The abbey church contains seven chapels in various styles, one for each of the seven great basilicas of Rome, whence the name of the new foundation (which means "seven churches" in Dutch). A school was established here in 1910, the present Abdijschool van Zevenkerken ("Zevenkerken Abbey School"), a prestigious boarding school and part of St. Andrew's Abbey.

Gaspar Lefebvre made significant pastoral contributions to the liturgical movement by publishing from 1920 to 1959 bilingual missals from Latin into English, French, Dutch, and Italian. His work was widely used in English-speaking areas. From 1950 to 2006, the monks published the periodical "Heiliging".

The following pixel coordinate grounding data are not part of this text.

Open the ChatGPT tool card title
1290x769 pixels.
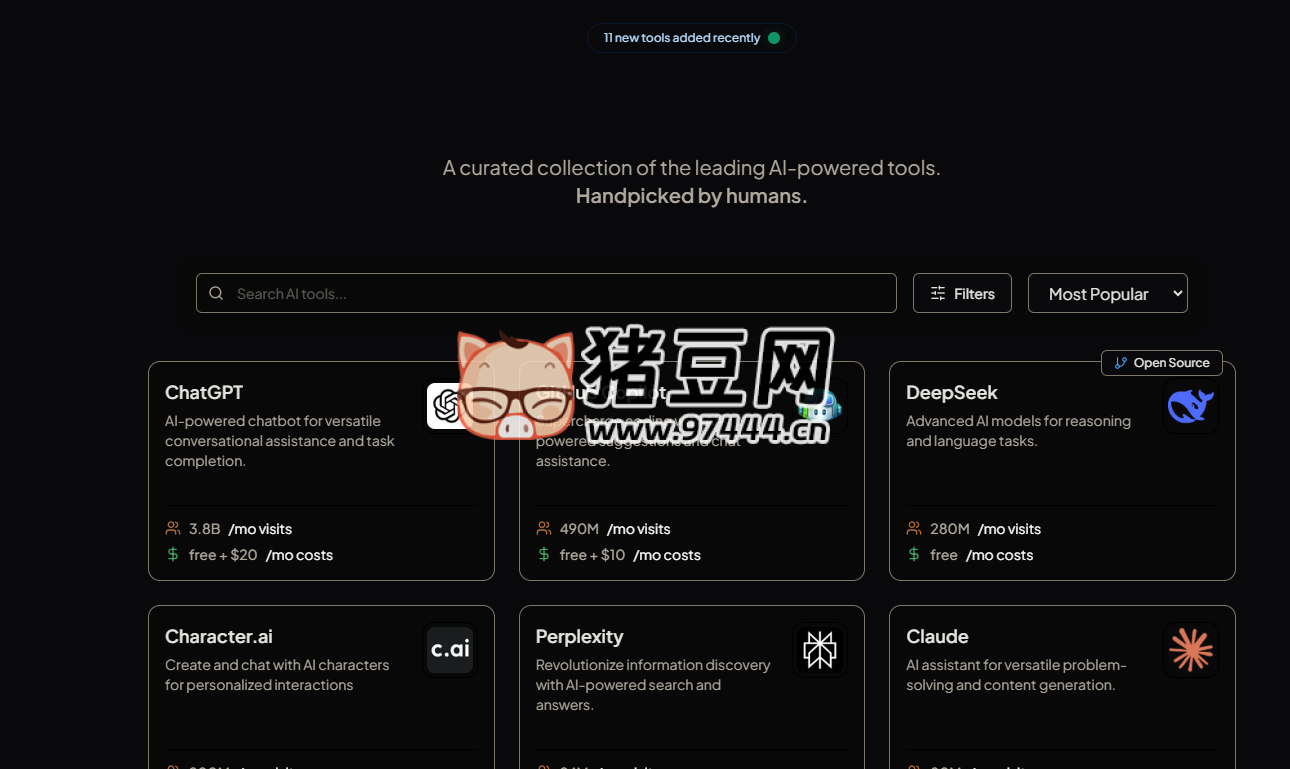(204, 392)
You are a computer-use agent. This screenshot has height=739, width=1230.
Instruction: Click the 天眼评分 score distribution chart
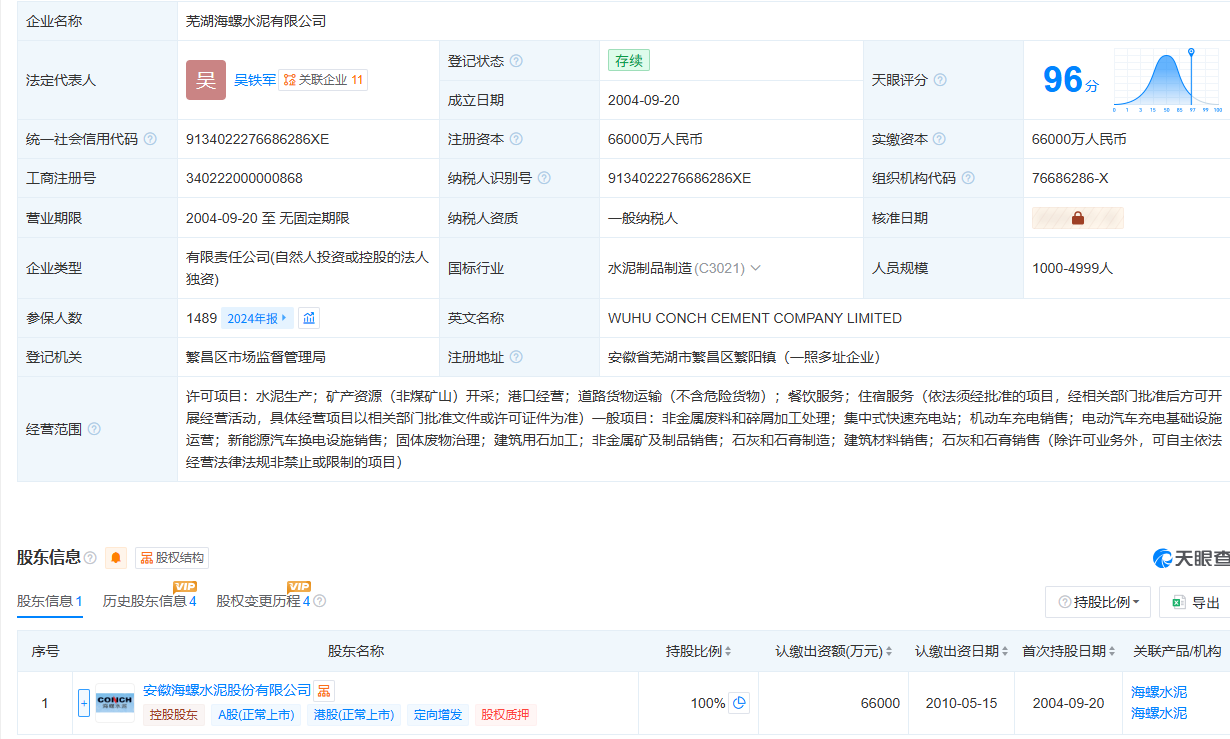(x=1166, y=80)
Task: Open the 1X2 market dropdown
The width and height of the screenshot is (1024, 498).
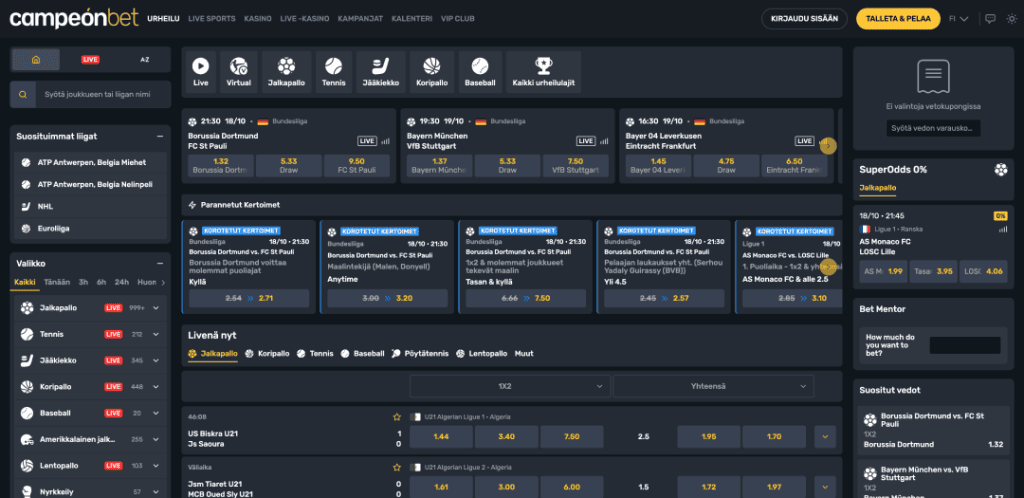Action: pos(510,386)
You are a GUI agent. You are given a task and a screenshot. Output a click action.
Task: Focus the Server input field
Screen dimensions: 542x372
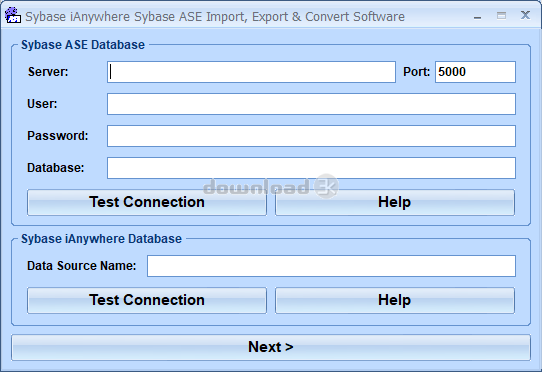(251, 72)
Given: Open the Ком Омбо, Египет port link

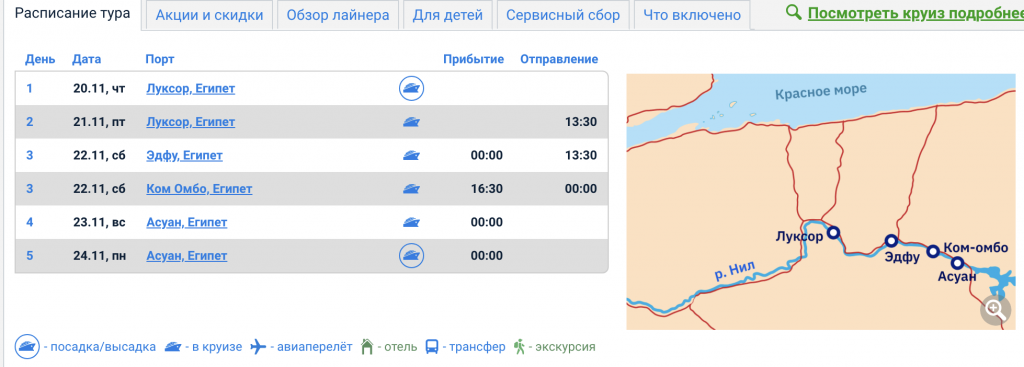Looking at the screenshot, I should (x=199, y=189).
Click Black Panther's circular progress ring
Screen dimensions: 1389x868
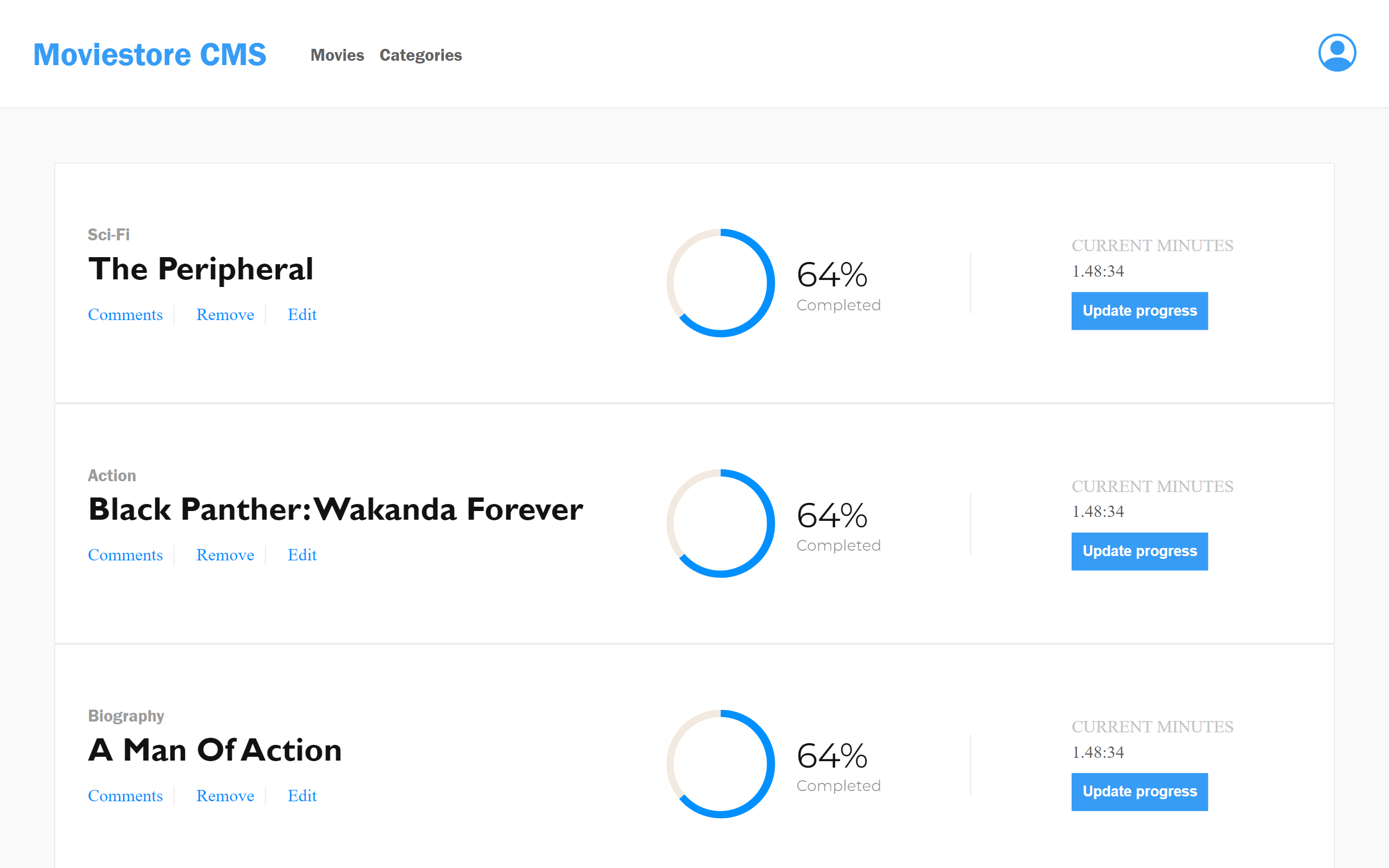click(721, 524)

In 1967 the abbey founded the Monastery Saint-Andrew of Clerlande.

==Overseas expansion==
In 1929, monks of St. Andrew's Abbey founded St. Andrew's Priory in the Diocese of Shunqing, Sichuan, western China. Until 1953, the monks of the priory conducted missionary work among the local people. In 1953, the communists expelled all foreign priests as well as all male and female religious (monks, friars, nuns, sisters). Forced to leave China behind, in 1955 the monks purchased the Hidden Springs Ranch. St. Andrew's Priory thus began its ministry in Valyermo, California, which is located in the high desert of Southern California within the boundaries of the Archdiocese of Los Angeles.